Regarded by many as the finest of Benjamin Britten’s stage works, The Turn of the Screw is based on the novel of the same name by Henry James: a tale of striking contrasts between good and evil, natural and supernatural, mortal and other-worldly.

In a remote country house, the newly-appointed governess arrives to take charge of the orphaned Flora and Miles. She must fight to protect them from strange and menacing spirits. But are these apparitions real, or the product of her troubled imagination?
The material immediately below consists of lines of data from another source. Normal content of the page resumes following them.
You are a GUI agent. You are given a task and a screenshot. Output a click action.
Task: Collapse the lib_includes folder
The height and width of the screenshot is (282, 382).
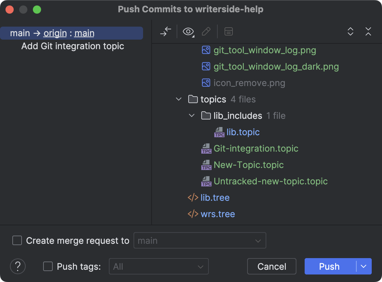tap(191, 115)
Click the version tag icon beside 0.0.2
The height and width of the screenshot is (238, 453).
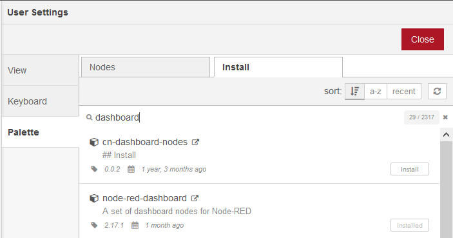pyautogui.click(x=94, y=169)
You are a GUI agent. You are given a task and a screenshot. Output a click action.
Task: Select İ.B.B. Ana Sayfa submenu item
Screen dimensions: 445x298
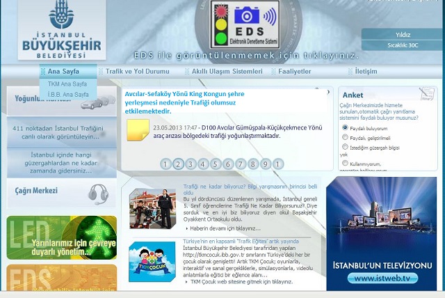67,94
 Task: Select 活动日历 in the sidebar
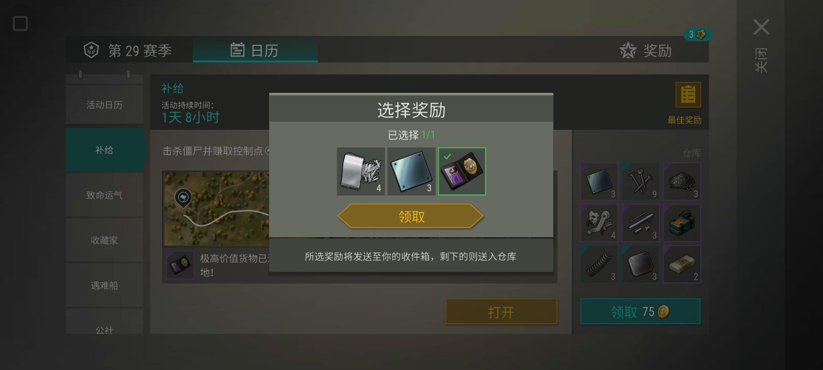pos(104,105)
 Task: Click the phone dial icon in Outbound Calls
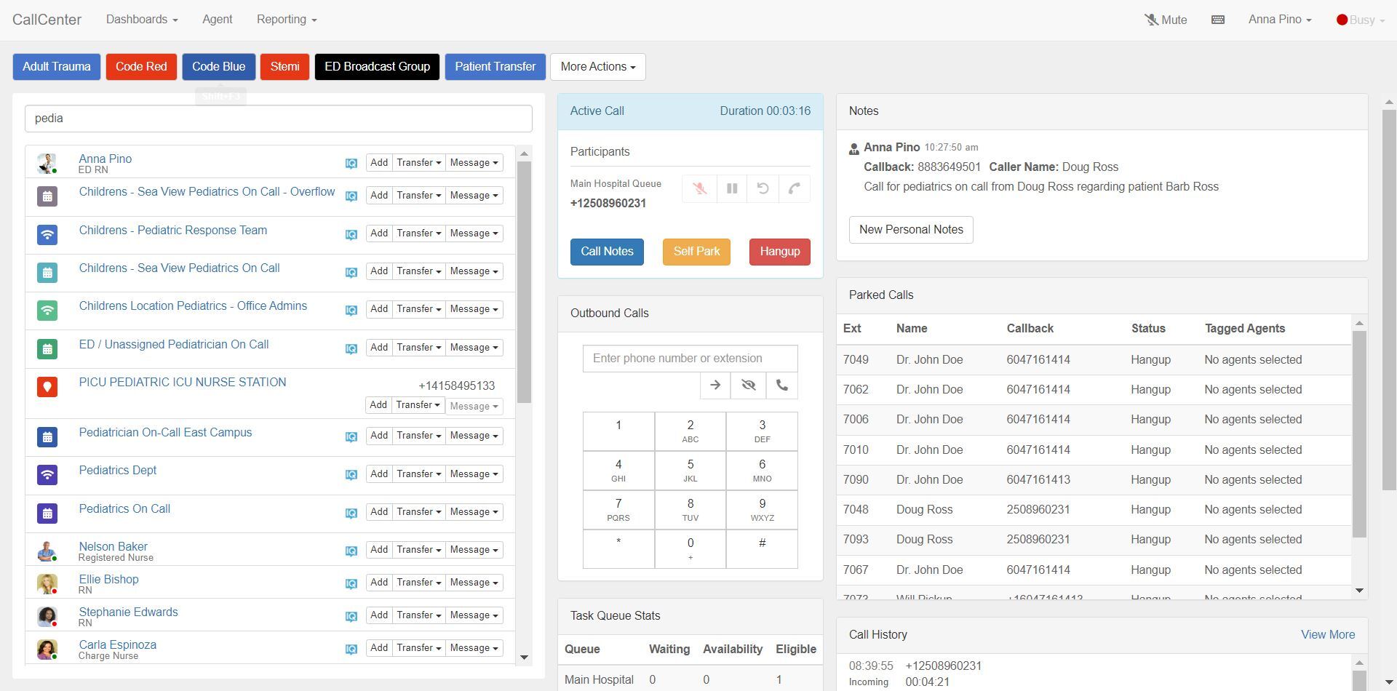pos(781,385)
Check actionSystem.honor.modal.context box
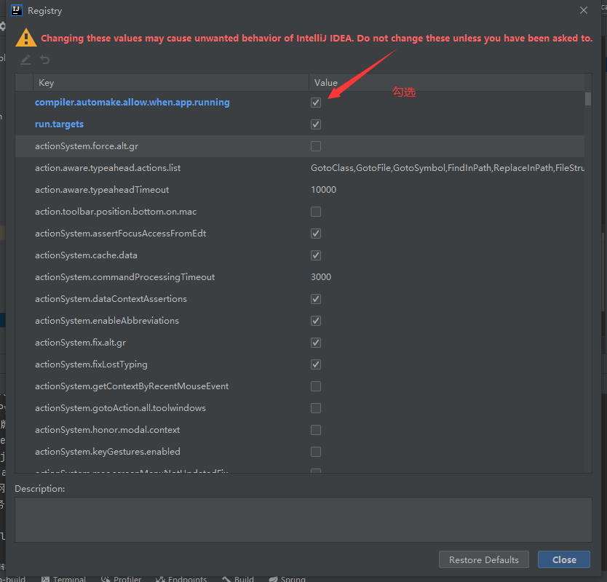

And what terrible evil occurred before her arrival?

If this sounds like one of your Netflix picks, keep reading.

FROM PAGE TO STAGE, TO SCREEN

Henry James’ 1898 novel The Turn of the Screw has been brought to film, TV, and the stage at least 27 times, so don’t be surprised if it rings bells even if you haven’t read it.

From a Broadway play in the ’50s, then transposed for the silver screen in Jack Clayton’s The Innocents, co-written by Truman Capote and starring Deborah Kerr to the Netflix series The Haunting of Bly Manor, the spine-tingling story of the Governess fighting ghosts has been retold in distinctly different and unique ways.

The Others, starring Nicole Kidman, borrowed some elements of the plot and setting, and references can be spotted in episodes of popular TV series, such as Star Trek, Lost or CSI.

 

ABOUT THE MUSIC

Musically, The Turn of the Screw is one of Britten’s most interesting works.

The narrative is divided into a prologue and 16 relatively episodic scenes, all connected with variations of the “Screw” theme, built around the twelve-note row.

This idea is deliberately (and eerily!) childlike in its simplicity.

LISTEN TO THE HIGHLIGHS

 

“IT’S A CURIOUS STORY…”

A work opening with this line already makes you wonder what could happen to its characters. But some curious events indeed happened before Britten’s masterpiece made it to the stage:

  • Benjamin Britten wrote The Turn of the Screw in just four months! The premiere was so close that Imogen Holst, Britten’s assistant, would make a vocal score of each scene as Britten completed them so that the singers could begin preparing whilst the opera was still being written.
  • The day of the premiere at the Venice Biennale was also fraught – the stage crew threatened to go on strike and then the performance had to be delayed because it was being transmitted live on the radio and an earlier broadcast had run over!
  • However, the ghostly opera was not cursed after all – it was well received and today is the second-most performed opera in English worldwide. In 1959, it also became the first ever full-length opera to be broadcast on British independent television.